+++ Dataset records
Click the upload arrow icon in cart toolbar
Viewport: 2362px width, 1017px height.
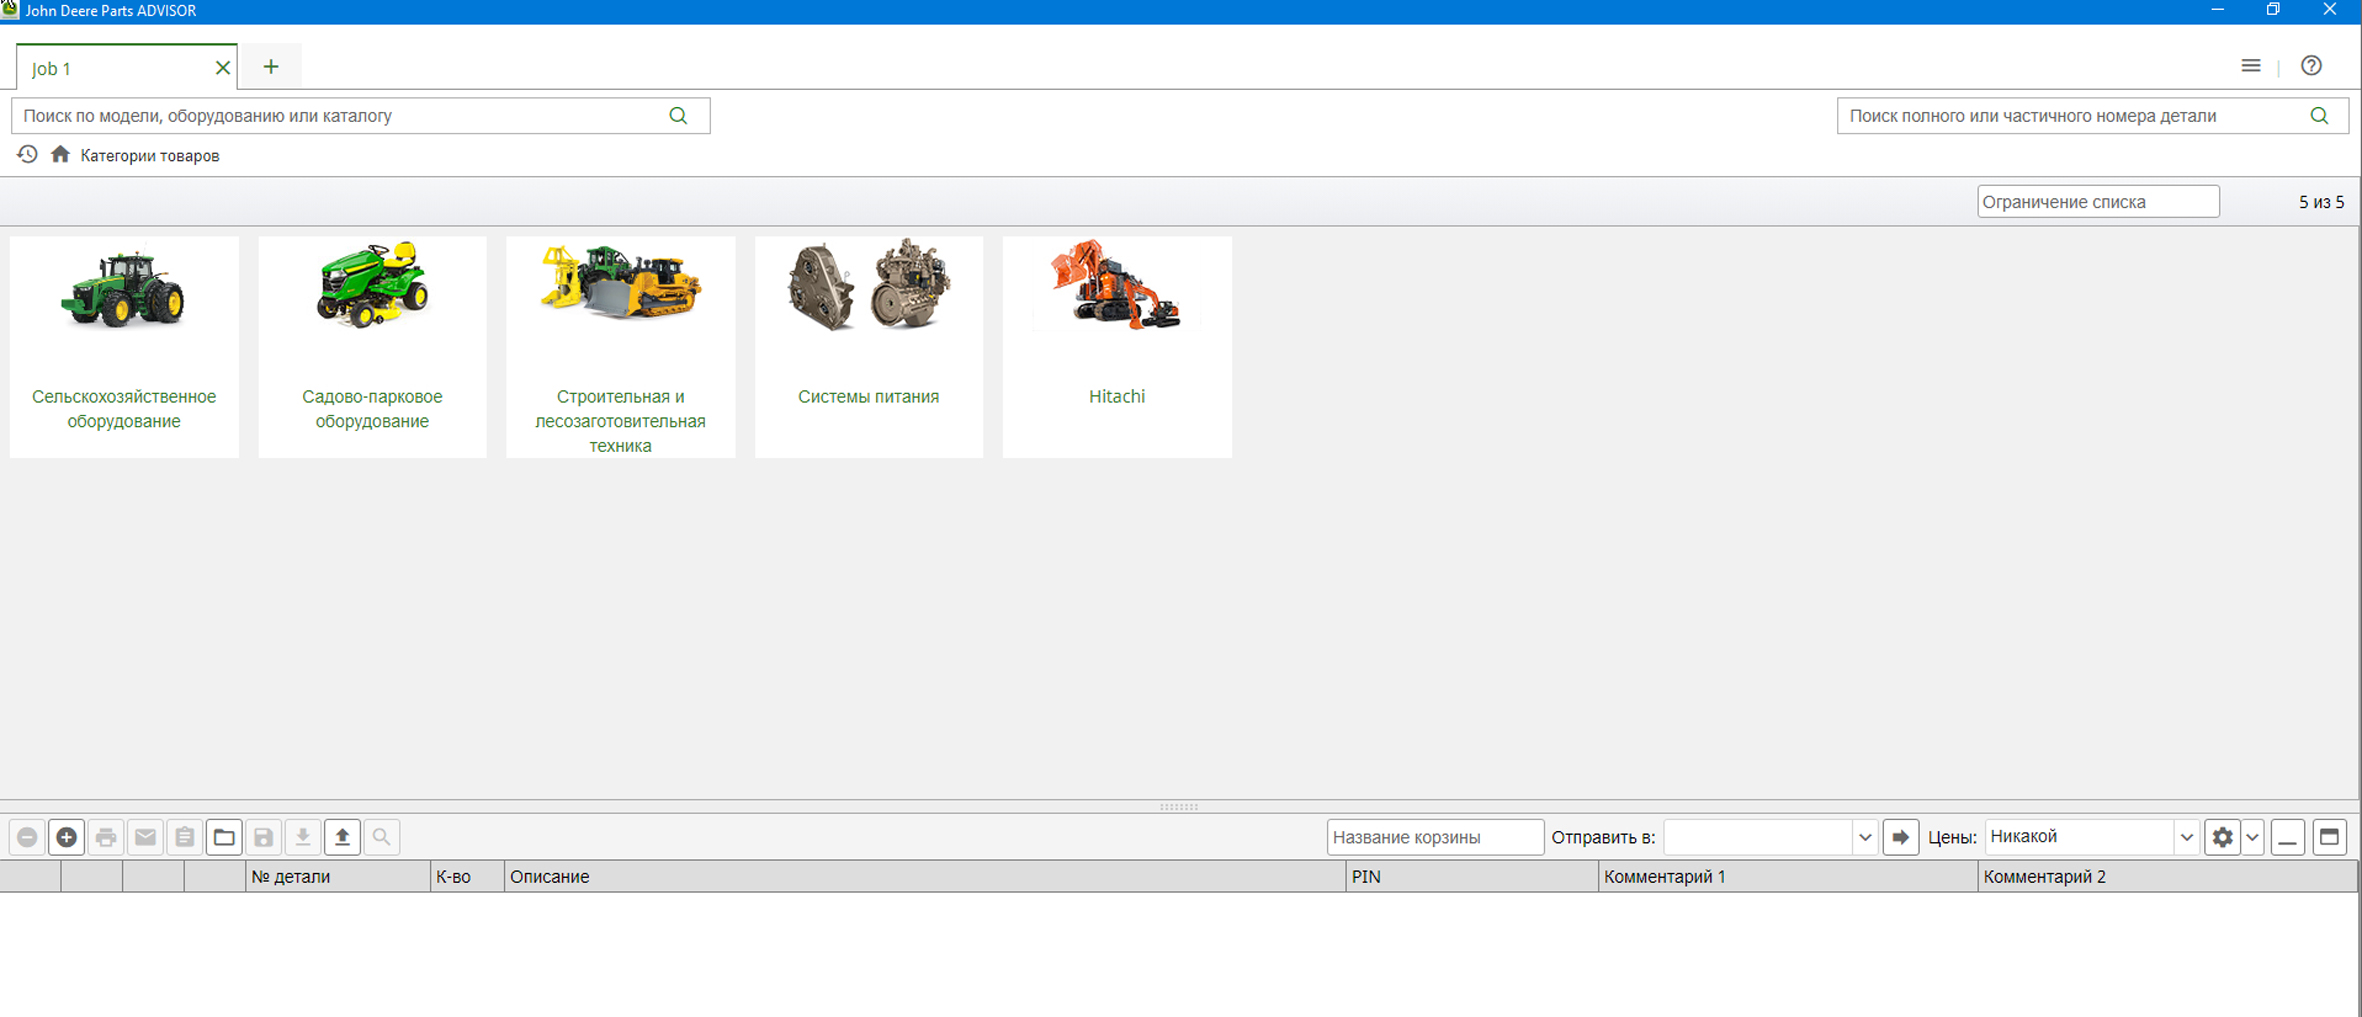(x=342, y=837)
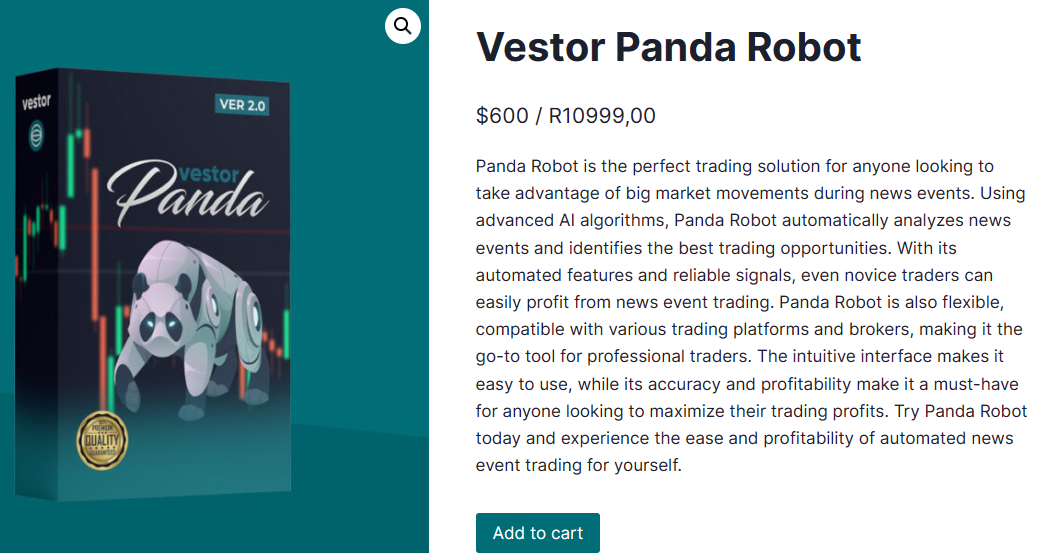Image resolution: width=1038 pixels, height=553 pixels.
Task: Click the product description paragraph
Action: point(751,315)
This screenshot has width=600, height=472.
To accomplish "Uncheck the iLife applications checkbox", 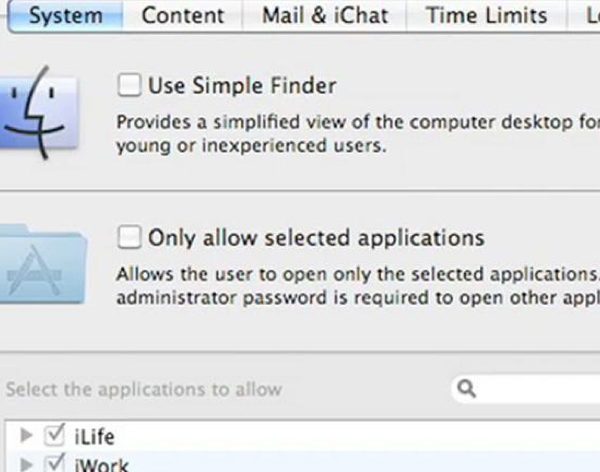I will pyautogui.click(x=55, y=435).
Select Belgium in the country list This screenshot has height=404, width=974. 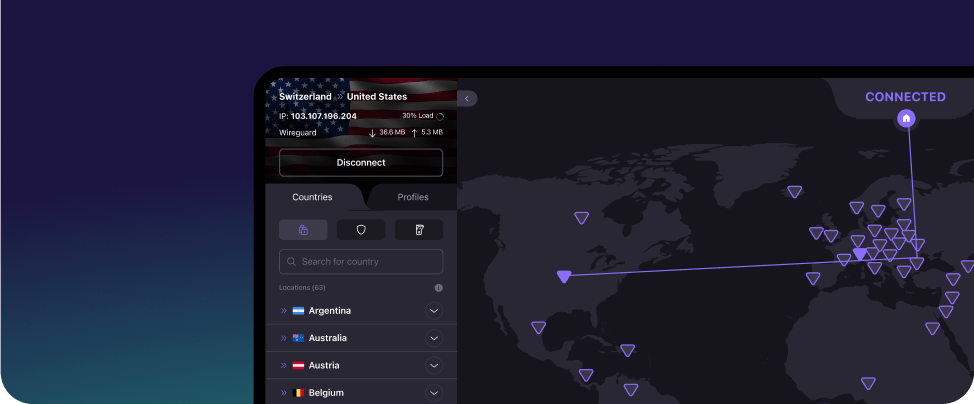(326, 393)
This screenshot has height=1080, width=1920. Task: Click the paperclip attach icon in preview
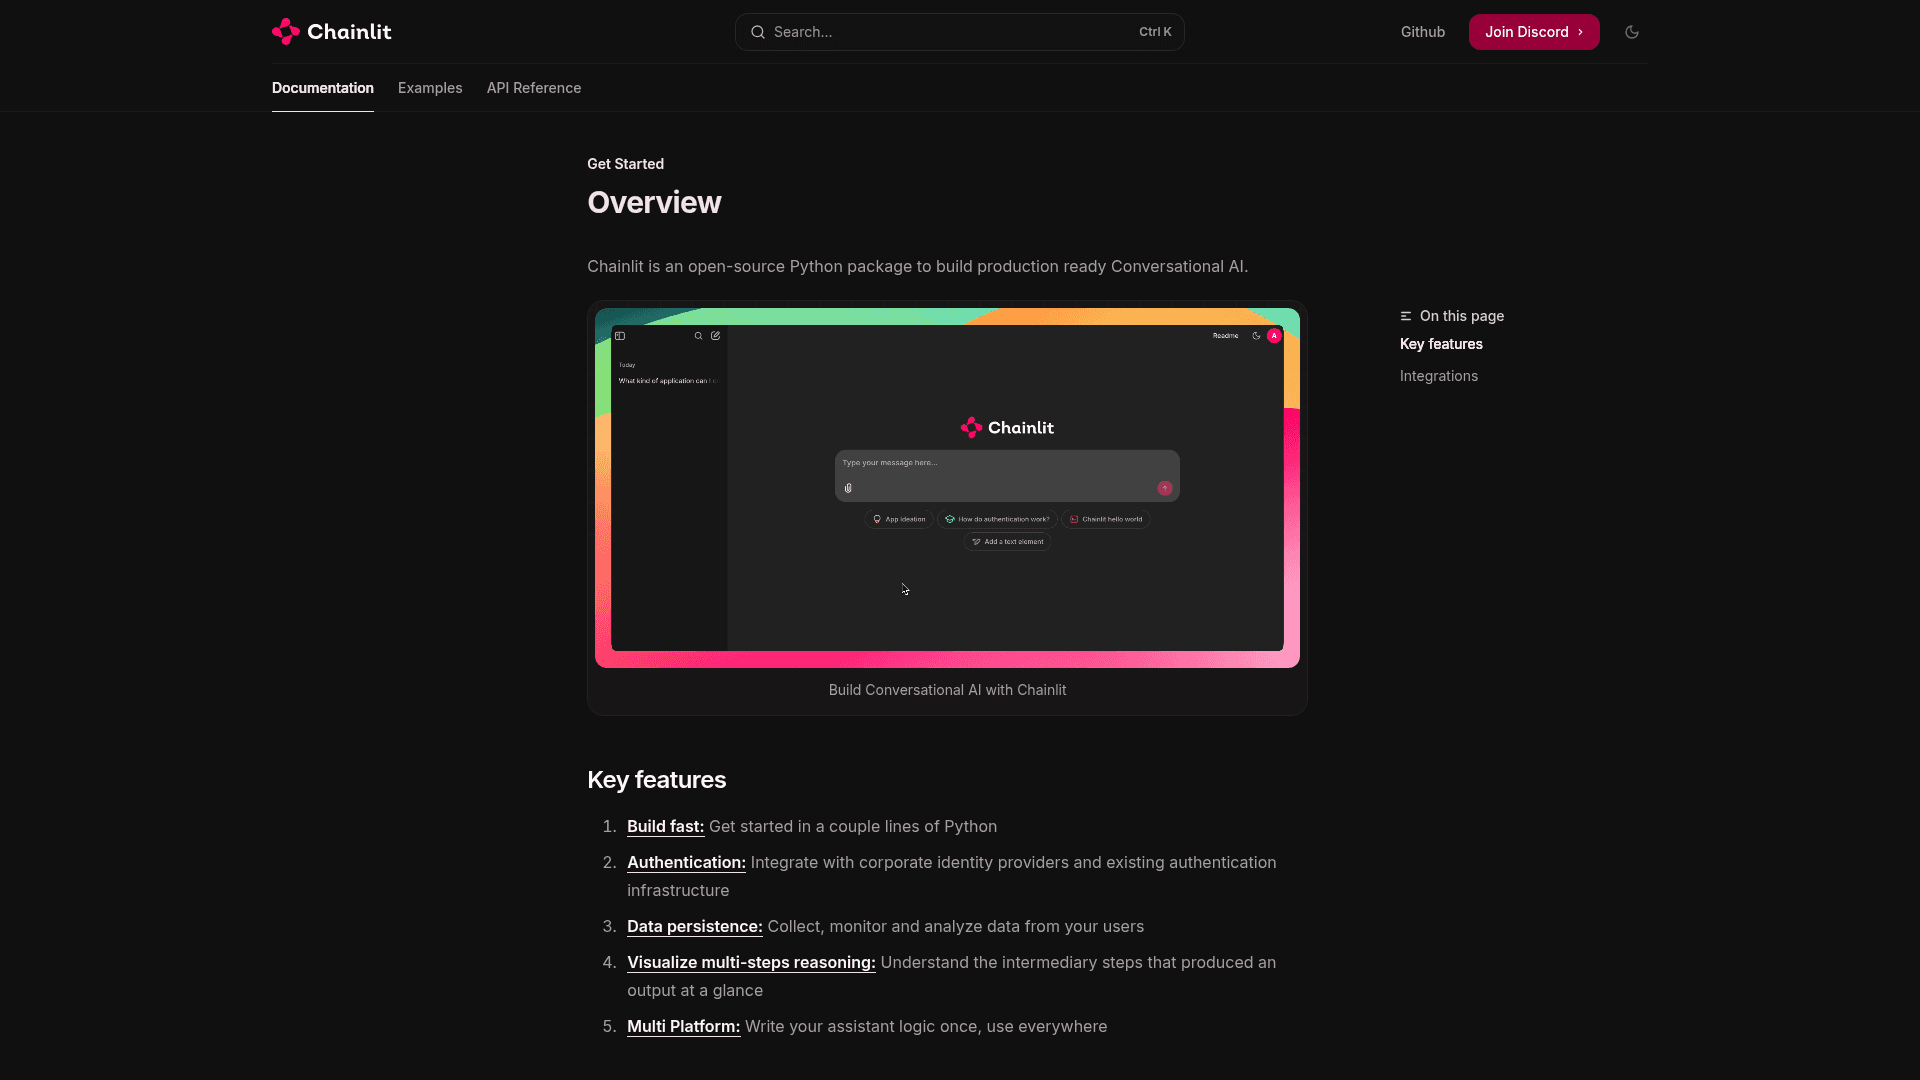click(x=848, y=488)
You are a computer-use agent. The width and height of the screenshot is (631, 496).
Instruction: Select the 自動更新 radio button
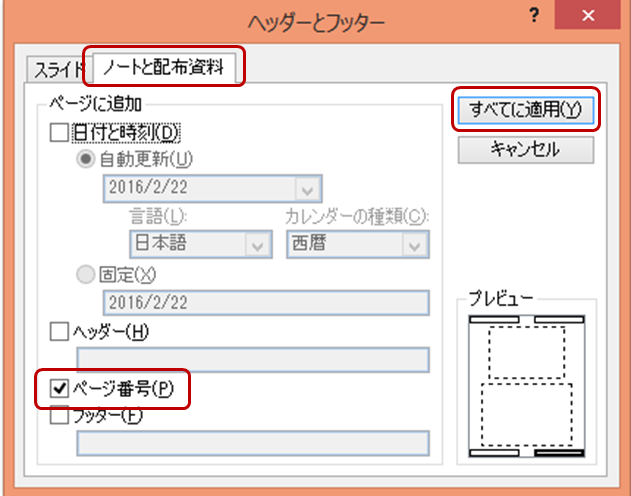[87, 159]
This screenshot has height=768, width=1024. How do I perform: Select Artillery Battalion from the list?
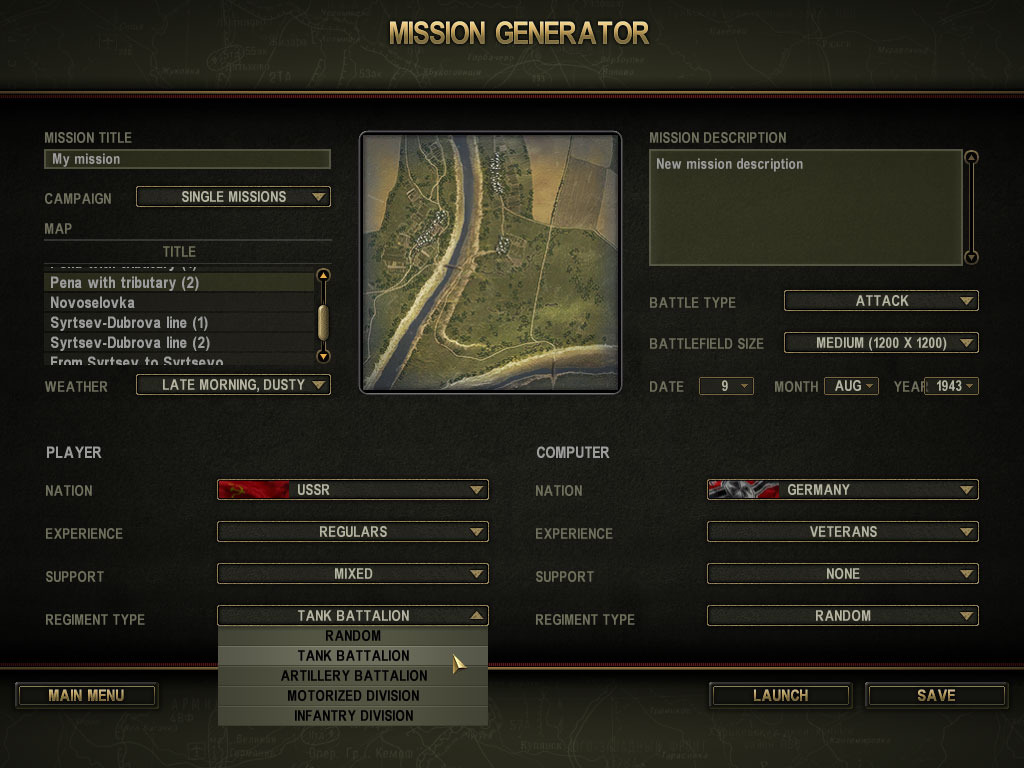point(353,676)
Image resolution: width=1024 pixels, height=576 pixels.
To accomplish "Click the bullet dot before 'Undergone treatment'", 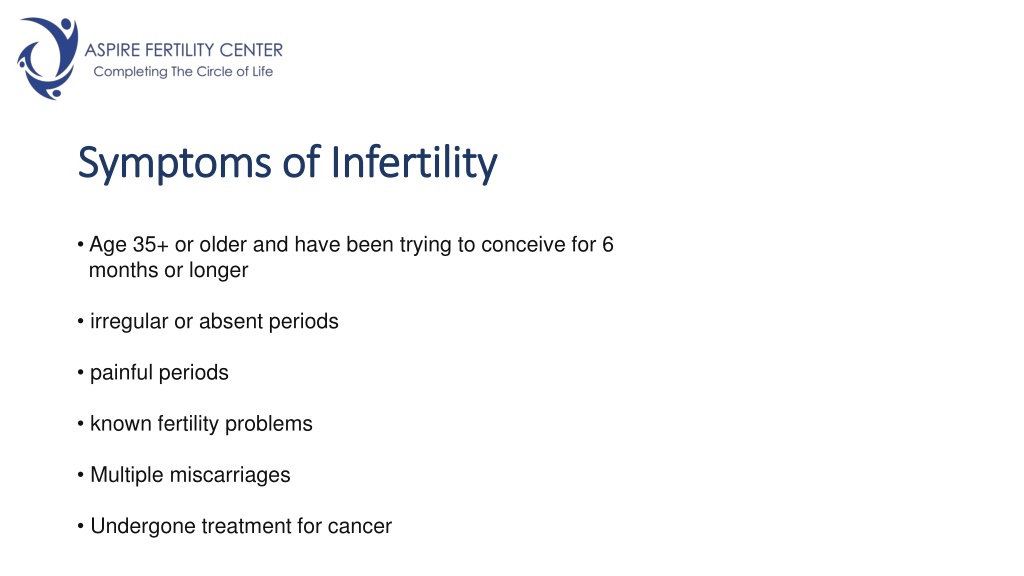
++++++
- _Task description_: In the copy, leave out all pictures, and retype exactly each line from the one with "Instruction: Select the 自動更新 radio button" through the last line of the entries.

- _Solution to this task_:
Instruction: Select the 自動更新 radio button
[87, 159]
This screenshot has height=768, width=1024. How do I perform: Select Artillery Battalion from the list?
point(353,676)
Image resolution: width=1024 pixels, height=576 pixels.
To accomplish "Click the bullet dot before 'Undergone treatment'", 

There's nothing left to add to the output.